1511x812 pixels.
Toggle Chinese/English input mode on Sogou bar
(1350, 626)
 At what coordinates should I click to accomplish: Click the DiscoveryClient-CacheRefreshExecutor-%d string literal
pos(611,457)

◇ ◇ ◇ ◇ ◇ ◇ ◇

_What needs to be done_. Everything from the line with "At what coordinates" through the final line of the entries above must be duplicated exactly; both ends belong, and no other line does.

_Exercise answer_.
 At what coordinates should I click to accomplish: Click the DiscoveryClient-CacheRefreshExecutor-%d string literal
pos(611,457)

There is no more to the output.